▶ **課題 a**: 記録の中から文字列"Clear"を含む行をすべて集め、そのまま書き出してください。大文字と小文字は区別します。

▶ **本文**:
「日本映画の感想文」のトップページへ

「サイトマップ」へ


森と湖のまつり


■公開:1958年
■制作:東映
■監督:内田吐夢
■特撮監督:
■助監:
■脚本:植草圭之介
■原作:
■撮影:
■美術:
■音楽:
■主演:高倉健
■備考:シャモ:アイヌ人が日本人を指して言う称。


 アイヌ文化振興のために基金を設立した大学教授・北沢彪が画家・香川京子をともなって北海道へやって来る。教授の目的はかつてが面倒をみていたアイヌ人の青年・高倉健に会うこと。

 高倉は自分が純血のアイヌ人であることに誇りを持っているので、シャモとの混血やアイヌ人である事を隠しシャモとして生きている人間たちを軽蔑していた。アイヌ系の酪農農家や漁師たちから金を脅し取り、その金で貧しいアイヌの子供たちに絵本や米を分け与えていた彼は子供たちの憧れの的。

 北沢の協力者でアイヌ系の農場主・佐々木孝丸が自分の娘・中原ひとみの肖像画を描いてくれと香川に依頼する。彼の目的は香川を抱き込み北沢の信用を得て高倉がためこんだ基金を横領すること。香川は中原から日本人によるアイヌ人に対する差別が根強く、アイヌ人の間にも差別がある事を聞かされる。

 高倉を慕っている酒場のマダム・有馬稲子のところへかつて高倉姉弟をいじめていた元駐在・花沢徳衛が訪れる。彼は網元・薄田研二の息子・三国連太郎を連れて来ており、猟銃の名手である三国がいれば高倉も自分たちをむやみに襲わないだろうと言う。居合わせた香川は酒場の奥に隠れていた高倉から薄田への手紙を託された。

 その手紙には、薄田が実はアイヌ人であること、それを息子にも打ち明けず、シャモとして差別を逃れ富を得ているころが書かれていた。さらに、手紙には彼の漁場にアイヌ人を雇わなければ事実を公表すると書かれてあった。しかし薄田はこの手紙を無視。怒った高倉が定置網を爆破したので大騒ぎになる。薄田に怪我をさせた高倉を三国が撃とうとする。止めに入った香川を高倉が馬で連れ去った。

 高倉の姉は昔、許婚・加藤嘉からアイヌ人であることを理由に婚約を破棄されていた。しかし加藤はこの事を心底後悔しており、入院中の姉を訪ね深く詫びを言う。そこへかけつけた高倉は加藤から自分がアイヌ人とシャモの混血だと聞かされて愕然とする。

▶ **使用する記録**:

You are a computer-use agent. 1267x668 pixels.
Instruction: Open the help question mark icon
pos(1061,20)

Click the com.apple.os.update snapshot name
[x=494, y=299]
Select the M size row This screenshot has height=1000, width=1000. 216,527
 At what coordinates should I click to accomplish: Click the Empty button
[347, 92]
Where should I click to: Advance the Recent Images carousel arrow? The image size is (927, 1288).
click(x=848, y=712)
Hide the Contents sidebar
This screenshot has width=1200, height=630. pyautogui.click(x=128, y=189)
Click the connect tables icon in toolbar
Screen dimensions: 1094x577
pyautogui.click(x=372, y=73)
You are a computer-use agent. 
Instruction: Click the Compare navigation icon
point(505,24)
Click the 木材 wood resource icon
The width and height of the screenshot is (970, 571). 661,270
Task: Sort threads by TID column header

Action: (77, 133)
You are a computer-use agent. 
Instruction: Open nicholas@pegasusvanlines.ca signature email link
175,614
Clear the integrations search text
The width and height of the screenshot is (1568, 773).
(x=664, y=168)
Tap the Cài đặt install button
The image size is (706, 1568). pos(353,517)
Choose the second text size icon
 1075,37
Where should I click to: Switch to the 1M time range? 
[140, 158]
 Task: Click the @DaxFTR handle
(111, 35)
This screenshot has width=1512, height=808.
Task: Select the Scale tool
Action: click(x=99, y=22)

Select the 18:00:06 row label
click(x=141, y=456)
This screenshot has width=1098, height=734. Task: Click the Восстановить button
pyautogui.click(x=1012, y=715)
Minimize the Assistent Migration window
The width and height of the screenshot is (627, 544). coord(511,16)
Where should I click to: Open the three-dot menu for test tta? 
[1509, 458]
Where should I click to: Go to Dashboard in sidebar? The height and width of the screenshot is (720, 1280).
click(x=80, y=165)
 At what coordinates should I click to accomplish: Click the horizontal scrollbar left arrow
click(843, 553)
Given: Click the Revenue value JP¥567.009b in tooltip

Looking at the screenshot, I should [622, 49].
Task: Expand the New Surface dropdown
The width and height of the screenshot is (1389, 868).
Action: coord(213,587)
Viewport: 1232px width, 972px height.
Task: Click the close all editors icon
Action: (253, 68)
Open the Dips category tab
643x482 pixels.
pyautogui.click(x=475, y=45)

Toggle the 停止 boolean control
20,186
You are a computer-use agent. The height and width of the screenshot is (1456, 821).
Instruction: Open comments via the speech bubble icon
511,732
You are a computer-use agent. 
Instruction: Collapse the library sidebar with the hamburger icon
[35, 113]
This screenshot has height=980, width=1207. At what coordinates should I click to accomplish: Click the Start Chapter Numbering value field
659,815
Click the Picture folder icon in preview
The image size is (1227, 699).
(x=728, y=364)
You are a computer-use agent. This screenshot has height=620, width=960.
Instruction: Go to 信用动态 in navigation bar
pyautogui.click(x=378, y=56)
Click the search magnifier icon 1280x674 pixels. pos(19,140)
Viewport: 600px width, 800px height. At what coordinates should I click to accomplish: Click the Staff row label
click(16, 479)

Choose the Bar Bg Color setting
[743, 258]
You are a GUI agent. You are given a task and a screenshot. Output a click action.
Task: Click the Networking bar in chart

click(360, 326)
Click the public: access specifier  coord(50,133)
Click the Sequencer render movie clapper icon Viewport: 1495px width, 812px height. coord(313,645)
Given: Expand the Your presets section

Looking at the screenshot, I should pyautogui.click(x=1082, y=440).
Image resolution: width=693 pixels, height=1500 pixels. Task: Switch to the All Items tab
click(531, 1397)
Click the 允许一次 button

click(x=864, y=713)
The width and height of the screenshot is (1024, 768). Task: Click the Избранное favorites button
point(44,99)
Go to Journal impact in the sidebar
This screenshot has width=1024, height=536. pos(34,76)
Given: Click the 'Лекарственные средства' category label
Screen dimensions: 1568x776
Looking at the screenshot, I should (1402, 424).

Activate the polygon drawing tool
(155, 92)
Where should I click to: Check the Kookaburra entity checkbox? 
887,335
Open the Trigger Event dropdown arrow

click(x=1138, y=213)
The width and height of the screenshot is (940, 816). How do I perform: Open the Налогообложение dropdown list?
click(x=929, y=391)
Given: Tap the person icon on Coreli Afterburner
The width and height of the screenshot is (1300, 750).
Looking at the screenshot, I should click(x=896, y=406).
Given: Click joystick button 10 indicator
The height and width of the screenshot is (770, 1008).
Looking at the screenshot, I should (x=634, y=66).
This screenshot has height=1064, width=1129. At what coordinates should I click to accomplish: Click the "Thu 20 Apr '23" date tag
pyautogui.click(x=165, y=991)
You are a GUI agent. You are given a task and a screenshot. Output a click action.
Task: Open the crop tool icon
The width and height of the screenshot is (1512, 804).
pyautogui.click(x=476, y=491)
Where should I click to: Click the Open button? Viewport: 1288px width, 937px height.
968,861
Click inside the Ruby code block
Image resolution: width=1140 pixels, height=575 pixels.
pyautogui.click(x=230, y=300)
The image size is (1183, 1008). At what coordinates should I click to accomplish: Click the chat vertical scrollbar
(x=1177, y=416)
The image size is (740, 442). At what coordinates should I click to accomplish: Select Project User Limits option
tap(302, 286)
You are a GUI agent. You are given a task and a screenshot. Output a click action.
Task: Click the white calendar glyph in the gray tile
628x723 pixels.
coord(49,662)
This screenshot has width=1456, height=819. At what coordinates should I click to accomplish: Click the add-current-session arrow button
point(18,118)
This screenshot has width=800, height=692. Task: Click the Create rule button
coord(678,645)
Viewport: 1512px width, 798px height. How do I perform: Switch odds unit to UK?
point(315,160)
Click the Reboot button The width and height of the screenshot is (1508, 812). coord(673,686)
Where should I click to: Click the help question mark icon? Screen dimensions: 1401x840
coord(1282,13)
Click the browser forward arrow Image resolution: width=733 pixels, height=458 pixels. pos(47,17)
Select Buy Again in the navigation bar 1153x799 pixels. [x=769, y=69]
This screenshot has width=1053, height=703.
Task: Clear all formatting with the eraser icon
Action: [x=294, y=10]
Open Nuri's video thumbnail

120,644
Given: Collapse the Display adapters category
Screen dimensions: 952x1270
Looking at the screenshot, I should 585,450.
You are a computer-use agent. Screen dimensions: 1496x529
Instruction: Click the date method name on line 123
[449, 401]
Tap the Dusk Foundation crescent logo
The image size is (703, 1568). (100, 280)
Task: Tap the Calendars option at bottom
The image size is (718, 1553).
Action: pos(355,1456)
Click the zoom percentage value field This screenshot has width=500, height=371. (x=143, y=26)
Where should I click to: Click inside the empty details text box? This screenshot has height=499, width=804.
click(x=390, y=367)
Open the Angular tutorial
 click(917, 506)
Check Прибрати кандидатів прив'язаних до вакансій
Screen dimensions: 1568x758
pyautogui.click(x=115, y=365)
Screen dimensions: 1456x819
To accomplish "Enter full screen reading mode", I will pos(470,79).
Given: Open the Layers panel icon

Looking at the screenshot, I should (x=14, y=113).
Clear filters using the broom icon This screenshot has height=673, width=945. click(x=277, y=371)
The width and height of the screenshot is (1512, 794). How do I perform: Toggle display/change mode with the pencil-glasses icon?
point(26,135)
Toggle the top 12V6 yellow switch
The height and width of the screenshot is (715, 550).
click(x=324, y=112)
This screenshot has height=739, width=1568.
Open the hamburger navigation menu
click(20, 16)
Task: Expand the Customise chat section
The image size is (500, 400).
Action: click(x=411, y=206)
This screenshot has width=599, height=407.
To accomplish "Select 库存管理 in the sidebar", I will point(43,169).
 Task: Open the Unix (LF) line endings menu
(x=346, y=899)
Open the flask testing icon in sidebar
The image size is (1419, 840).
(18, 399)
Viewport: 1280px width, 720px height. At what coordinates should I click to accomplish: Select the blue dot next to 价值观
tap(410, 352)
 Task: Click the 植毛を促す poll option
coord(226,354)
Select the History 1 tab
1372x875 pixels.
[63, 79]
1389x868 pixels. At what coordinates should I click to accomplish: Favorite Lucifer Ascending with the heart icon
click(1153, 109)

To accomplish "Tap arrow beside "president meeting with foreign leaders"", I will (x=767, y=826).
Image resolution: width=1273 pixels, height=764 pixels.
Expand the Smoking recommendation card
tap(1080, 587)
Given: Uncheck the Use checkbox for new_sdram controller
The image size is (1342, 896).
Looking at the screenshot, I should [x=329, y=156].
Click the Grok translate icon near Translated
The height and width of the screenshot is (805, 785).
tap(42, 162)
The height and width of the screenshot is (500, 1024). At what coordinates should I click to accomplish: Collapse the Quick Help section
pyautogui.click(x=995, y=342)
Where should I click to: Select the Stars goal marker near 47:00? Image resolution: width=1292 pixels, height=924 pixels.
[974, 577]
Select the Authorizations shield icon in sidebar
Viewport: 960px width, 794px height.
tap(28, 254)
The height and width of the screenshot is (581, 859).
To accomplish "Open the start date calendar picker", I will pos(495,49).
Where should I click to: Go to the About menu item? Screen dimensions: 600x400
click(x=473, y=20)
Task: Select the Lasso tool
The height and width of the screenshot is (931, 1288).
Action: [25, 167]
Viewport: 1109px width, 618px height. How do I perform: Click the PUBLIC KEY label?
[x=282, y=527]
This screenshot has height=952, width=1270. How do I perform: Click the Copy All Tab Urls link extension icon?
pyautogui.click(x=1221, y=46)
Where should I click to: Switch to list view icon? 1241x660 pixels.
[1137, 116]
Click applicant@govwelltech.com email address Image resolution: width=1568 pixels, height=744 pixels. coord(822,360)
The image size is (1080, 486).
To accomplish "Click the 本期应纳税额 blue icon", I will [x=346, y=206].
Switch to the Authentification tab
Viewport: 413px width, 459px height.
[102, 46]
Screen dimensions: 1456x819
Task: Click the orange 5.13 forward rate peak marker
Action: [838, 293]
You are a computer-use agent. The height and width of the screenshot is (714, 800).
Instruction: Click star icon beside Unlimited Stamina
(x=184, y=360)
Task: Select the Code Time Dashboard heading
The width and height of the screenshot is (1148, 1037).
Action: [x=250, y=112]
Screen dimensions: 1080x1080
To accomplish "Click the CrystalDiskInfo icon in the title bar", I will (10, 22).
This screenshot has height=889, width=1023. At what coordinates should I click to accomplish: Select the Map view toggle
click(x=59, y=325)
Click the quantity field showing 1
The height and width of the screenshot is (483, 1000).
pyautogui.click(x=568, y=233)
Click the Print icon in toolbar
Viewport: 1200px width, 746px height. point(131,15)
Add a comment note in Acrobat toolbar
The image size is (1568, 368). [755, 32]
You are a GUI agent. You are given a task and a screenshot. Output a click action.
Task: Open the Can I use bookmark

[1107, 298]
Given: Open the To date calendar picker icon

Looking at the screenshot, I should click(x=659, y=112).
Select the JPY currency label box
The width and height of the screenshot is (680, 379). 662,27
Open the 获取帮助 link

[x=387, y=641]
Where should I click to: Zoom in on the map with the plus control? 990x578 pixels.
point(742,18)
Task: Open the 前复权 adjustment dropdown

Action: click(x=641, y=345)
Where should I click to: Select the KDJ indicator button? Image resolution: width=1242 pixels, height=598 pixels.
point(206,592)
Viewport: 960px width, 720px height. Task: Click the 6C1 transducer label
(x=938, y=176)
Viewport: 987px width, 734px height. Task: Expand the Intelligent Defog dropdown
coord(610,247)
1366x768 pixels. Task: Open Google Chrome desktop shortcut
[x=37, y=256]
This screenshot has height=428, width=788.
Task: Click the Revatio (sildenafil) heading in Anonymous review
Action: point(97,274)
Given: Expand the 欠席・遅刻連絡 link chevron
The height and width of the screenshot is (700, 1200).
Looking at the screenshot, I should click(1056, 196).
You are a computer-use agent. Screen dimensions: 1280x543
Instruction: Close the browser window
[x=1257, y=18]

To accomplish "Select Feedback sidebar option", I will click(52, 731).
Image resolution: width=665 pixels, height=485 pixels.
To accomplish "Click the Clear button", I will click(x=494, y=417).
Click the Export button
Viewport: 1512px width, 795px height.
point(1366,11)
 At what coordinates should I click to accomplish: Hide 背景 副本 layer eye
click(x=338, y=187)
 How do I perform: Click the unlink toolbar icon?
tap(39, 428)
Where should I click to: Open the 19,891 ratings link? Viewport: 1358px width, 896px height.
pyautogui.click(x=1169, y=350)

▶ **課題 b**: 本文によると、映画『森と湖のまつり』の監督は誰ですか。

▶ **解答 a**:
Clear the integrations search text
Task: Clear all formatting with the eraser icon
Clear filters using the broom icon This screenshot has height=673, width=945. click(x=277, y=371)
To accomplish "Click the Clear button", I will click(x=494, y=417).

▶ **解答 b**: 内田吐夢